WEC/Le Mans

BMW reveals LMDh as Le Mans’ wait for manufacturers nears end

by Matt Beer
3 min read

BMW has revealed the LMDh car it is set to use for its return to the Le Mans 24 Hours’ top class.

The BMW M Hybrid V8 is due to begin testing later this year and will initially race in the IMSA SportsCar Championship, with a Le Mans entry mooted for 2024 – 25 years on from its last outright win there.

BMW LMDh WEC Le Mans

It is the first of a string of announcements expected during 2022 Le Mans week, as the World Endurance Championship goes into its showpiece race with only Toyota as a fully-fledged top-class manufacturer for what it hopes is the last time.

The FIA and WEC have made gallant efforts with format tweaks to ensure Toyota has not been completely unopposed in the championship since Porsche followed Audi to the exit at the end of the 2017 season.

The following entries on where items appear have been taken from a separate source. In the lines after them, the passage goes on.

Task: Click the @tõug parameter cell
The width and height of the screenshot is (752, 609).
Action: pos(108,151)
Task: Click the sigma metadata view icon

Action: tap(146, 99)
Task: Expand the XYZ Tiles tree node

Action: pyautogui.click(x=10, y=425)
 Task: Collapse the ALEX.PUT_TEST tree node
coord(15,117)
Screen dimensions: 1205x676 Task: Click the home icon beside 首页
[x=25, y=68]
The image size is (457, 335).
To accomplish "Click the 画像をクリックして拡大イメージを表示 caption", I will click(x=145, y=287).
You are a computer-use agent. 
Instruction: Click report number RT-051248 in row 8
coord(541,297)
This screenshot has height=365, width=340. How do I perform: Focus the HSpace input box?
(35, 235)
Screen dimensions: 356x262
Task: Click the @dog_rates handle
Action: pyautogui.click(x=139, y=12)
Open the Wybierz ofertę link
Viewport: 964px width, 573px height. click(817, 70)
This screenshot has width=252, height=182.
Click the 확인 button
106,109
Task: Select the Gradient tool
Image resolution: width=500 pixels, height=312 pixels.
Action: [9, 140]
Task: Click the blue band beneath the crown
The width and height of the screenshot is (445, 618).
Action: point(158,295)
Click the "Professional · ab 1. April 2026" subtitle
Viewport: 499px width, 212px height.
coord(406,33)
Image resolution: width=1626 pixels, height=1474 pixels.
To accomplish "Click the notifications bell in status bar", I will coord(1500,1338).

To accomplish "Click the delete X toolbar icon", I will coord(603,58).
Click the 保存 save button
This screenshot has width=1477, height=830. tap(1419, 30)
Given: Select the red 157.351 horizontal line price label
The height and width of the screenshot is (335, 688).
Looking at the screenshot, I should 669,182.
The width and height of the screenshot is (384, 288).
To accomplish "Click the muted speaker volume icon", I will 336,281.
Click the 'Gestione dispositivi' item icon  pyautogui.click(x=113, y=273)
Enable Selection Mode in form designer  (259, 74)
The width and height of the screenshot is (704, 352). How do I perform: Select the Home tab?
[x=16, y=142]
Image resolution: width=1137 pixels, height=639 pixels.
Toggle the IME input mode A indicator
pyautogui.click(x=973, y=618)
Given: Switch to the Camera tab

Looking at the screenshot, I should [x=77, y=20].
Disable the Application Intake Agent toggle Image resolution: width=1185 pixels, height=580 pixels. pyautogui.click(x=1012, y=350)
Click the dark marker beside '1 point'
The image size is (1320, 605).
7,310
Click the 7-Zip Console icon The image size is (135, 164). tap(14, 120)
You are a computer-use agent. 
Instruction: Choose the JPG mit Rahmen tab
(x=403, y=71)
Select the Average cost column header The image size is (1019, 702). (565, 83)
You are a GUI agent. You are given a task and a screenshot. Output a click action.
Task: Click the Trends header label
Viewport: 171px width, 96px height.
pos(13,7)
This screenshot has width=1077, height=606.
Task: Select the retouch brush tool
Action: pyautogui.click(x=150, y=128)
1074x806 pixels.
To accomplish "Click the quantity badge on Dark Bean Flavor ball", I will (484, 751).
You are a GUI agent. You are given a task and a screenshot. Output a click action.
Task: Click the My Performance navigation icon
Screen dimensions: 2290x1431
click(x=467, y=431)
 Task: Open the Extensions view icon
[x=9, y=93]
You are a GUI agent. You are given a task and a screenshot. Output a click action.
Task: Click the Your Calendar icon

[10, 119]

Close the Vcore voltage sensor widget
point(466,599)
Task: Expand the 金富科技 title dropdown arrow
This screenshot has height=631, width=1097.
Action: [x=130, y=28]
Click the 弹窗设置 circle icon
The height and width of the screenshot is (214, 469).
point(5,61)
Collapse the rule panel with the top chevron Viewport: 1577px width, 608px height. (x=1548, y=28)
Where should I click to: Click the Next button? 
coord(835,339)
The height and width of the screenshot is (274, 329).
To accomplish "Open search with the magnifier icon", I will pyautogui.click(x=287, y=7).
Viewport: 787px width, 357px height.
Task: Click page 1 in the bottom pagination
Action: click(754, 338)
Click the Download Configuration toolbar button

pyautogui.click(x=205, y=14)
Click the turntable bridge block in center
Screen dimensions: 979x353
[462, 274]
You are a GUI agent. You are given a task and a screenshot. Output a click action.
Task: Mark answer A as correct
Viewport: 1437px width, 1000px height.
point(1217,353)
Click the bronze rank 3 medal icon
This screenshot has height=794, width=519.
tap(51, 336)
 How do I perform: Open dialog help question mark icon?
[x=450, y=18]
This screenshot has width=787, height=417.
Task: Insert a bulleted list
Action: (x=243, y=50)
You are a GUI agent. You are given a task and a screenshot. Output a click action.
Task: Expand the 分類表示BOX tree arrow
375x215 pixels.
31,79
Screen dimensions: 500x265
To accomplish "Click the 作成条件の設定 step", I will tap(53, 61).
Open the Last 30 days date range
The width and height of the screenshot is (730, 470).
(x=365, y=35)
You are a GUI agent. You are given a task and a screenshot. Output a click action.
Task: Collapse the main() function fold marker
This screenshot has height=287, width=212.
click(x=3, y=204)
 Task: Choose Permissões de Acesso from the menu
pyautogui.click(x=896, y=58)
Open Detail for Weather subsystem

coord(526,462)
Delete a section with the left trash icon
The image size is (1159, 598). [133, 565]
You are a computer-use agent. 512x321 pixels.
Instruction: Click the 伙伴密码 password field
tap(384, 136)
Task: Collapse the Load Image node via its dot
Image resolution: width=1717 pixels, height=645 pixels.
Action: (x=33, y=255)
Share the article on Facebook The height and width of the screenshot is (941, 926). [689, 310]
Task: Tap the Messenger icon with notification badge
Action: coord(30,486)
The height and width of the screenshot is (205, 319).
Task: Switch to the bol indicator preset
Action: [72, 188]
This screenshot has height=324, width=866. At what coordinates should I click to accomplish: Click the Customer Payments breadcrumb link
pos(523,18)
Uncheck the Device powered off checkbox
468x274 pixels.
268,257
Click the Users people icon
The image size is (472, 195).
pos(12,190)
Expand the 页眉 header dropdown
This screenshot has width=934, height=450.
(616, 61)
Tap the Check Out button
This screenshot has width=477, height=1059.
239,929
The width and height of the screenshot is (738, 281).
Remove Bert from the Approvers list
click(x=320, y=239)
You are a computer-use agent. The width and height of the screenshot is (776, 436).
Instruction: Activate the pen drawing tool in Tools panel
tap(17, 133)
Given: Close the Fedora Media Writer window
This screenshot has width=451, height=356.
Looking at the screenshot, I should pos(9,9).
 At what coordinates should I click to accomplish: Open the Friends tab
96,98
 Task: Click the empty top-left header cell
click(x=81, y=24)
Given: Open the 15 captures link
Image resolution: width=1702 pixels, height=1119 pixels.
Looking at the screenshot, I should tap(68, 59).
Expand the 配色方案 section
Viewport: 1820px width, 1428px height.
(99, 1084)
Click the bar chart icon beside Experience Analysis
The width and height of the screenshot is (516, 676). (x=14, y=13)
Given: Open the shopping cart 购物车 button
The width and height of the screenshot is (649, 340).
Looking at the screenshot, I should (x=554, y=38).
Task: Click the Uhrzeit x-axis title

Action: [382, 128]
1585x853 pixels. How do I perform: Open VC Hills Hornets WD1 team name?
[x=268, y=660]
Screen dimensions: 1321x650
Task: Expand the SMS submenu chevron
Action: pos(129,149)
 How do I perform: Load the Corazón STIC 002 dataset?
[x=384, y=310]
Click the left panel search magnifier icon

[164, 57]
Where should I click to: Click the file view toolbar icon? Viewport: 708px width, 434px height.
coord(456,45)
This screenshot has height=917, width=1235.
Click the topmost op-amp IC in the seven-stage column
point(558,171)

Hopes have long been pinned on the hypercar rules – first announced in an initial form way back in 2018 – wooing factory teams back to Le Mans racing on more realistic budgets and with greater road relevance than the LMP1 era, but delays and U-turns among marques have meant that despite an impressive host of manufacturer announcements, the WEC faces a fifth straight Le Mans in which Toyota has no opposition of equal stature at the front this weekend.

That will soon change, with Peugeot’s radical design due to make a belated racing debut at the Monza WEC round in July.

Peugeot Le Mans WEC

Then in 2023 the newly-unveiled BMW M Hybrid V8, Ferrari’s first top-class Le Mans project in 50 years, Porsche, Cadillac and Acura will join the fray.

Ferrari’s hypercar is due to hit the track for testing in October, with a racing debut planned for the 2023 Sebring 12 Hours.

Porsche, BMW, Acura and Cadillac are all using the IMSA SportsCar Championship’s lower-cost LMDh variant of the regulations, whose differences to LMH include a standardised hybrid system.

While Acura is only planning to race in America, Porsche will tackle the WEC too and both BMW and Cadillac are expected to do likewise – BMW with a Rahal-run factory project and Cadillac as a customer programme represented by top US teams including Ganassi and Action Express.

The new Porsche is due to be unveiled at the Goodwood Festival of Speed later this month, with three-time Le Mans winner Andre Lotterer – currently racing for Porsche in Formula E – the first part of the driver line-up expected to be confirmed.

Lamborghini recently announced that it too is building a Le Mans Hypercar, with its debut due in 2024.

The teams that have provided Toyota’s opposition during the WEC’s quieter years mostly have LMH/LMDh plans too.

Alpine is currently represented using a rebranded Rebellion LMP1 car running under temporary dispensation, but will produce a fully-fledged hypercar for 2024 – while possibly continuing with an LMP2 presence for 2023.

Glickenhaus Le Mans WEC

Independent constructor Glickenhaus plans to continue with its increasingly competitive project too, while WEC stalwart ByKolles is working on a hypercar that will use the Vanwall name.

But not every hypercar plan will come to fruition.

Aston Martin was first to sign up to the new rules three years ago but abandoned its hypercar intentions when the company was taken over by Lawrence Stroll in 2020.

Audi recently abandoned its LMDh project as it switched its attentions to a future in Formula 1 instead.

And a mooted Ligier LMDh, while announced, is still awaiting further plans and detail.